Notez que le cliché retenu par Elliot Erwitt est très largement recadré, au nom d'une composition parfaite. Cette planche-contact me replonge dans mes innombrables rencontres en Toscane ou à New-York qui ont eu pour cause ma passion infinie pour les canidés, mais je m'égare.
Poursuivons sur un sujet plus difficile, avec les évènements de mai 1968, sous l'oeil de Bruno Barbey.
Bruno Barbey, contact sheet for student protests in Paris (1968) (© Bruno Barbey/Magnum Photos)
La séquence permet d'appréhender le travail dans le cas d'un événement, où les scènes sont en mouvement permanent.
La planche-contact commence au plus près des policiers, dans leur dos. Elle se poursuit avec une série de plans larges interrompus par quelques manifestants qui passent devant le photographe. Puis une charge de police occupe le photographe sur 4 clichés. La séquence se termine sur une barricade.
Notez déjà comment chacune des photographies est rigoureusement composée, quelle que soit la valeur de plan. Vous pouvez ensuite apprécier directement le travail d'édition, le choix des photos les plus fortes et le ratio, implacable : 6 photos retenues sur une séquence de 36. C'est le ratio d'un grand maître, à plus forte raison quand j'aurais aisément gardé les 32 autres.
Terminons enfin l'exercice sur une photo du premier livre de Martin Parr, Last Resort.
Martin Parr, contact sheet for The Last Resort (1985) (© Martin Parr / Magnum Photos)
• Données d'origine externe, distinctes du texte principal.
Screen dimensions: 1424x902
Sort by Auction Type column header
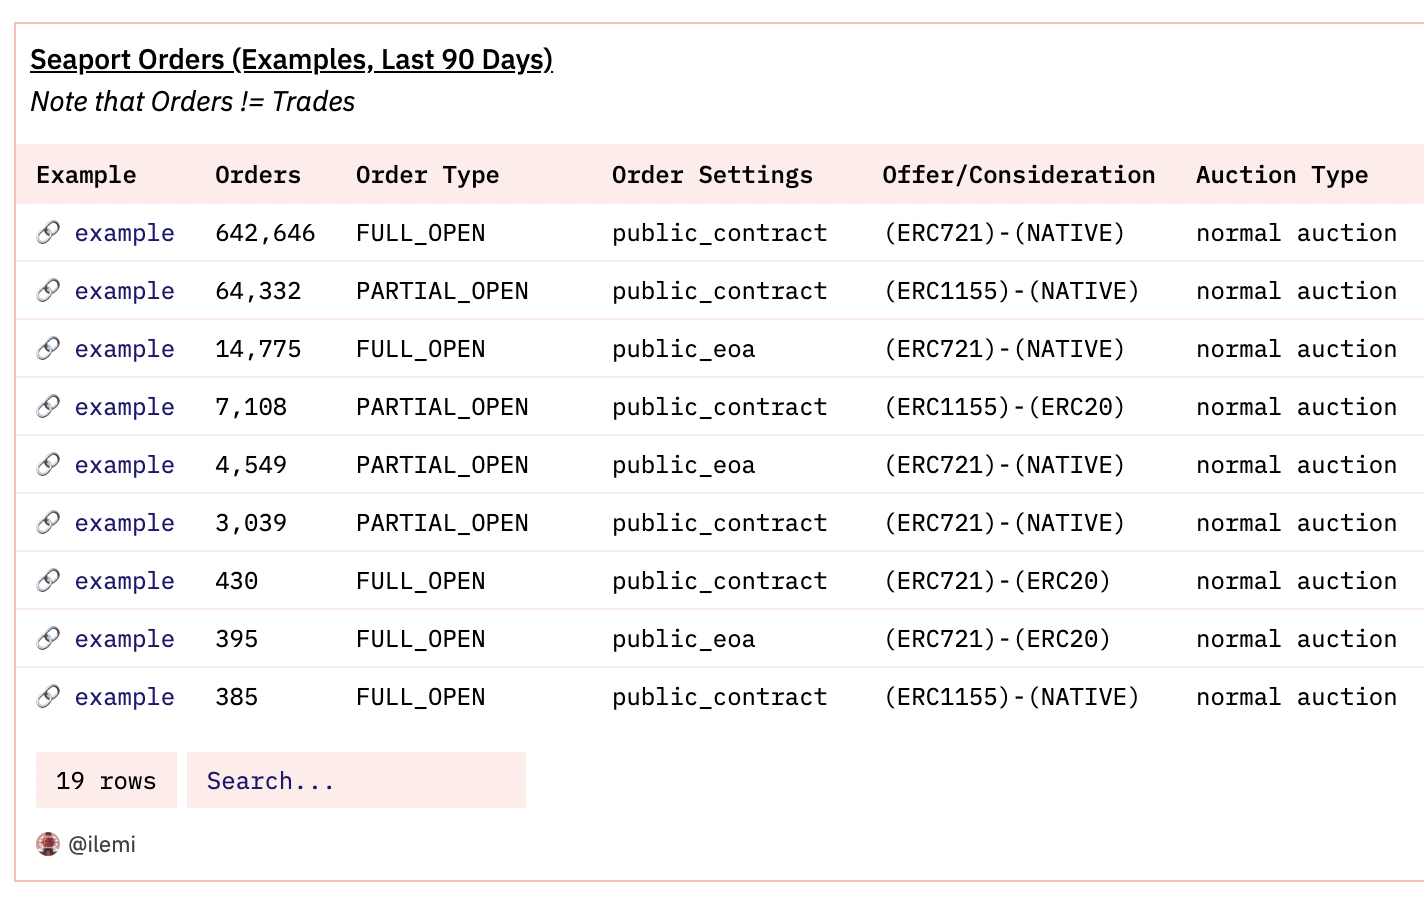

Cette mini planche-contact montre en huit photos comment Martin Parr a travaillé les scènes et exploité la sérendipité inhérente au procédé photographique. Il utilise ici cinq clichés en étant positionné au même endroit. Il travaille la scène avec une seule valeur de plan, et ne garde qu'un cliché, celui où la femme se retourne.
Appliquez ces principes dans l'analyse de vos photos
Il ne vous reste plus qu'à vous procurer Magnum Contact Sheets si vous souhaitez étudier la manière de travailler de certains des plus grands photographes du 20e siècle.
Vous pouvez également analyser vos séries de clichés pour identifier les manques en composition ou les mouvements que vous auriez pu créer. Puis vous pourriez commencer à identifier votre ratio de photos gardées, non pas pour moins déclencher, plutôt pour varier les valeurs de plan et mettre en pratique lors de votre prochaine session, avec votre jeu de jambes.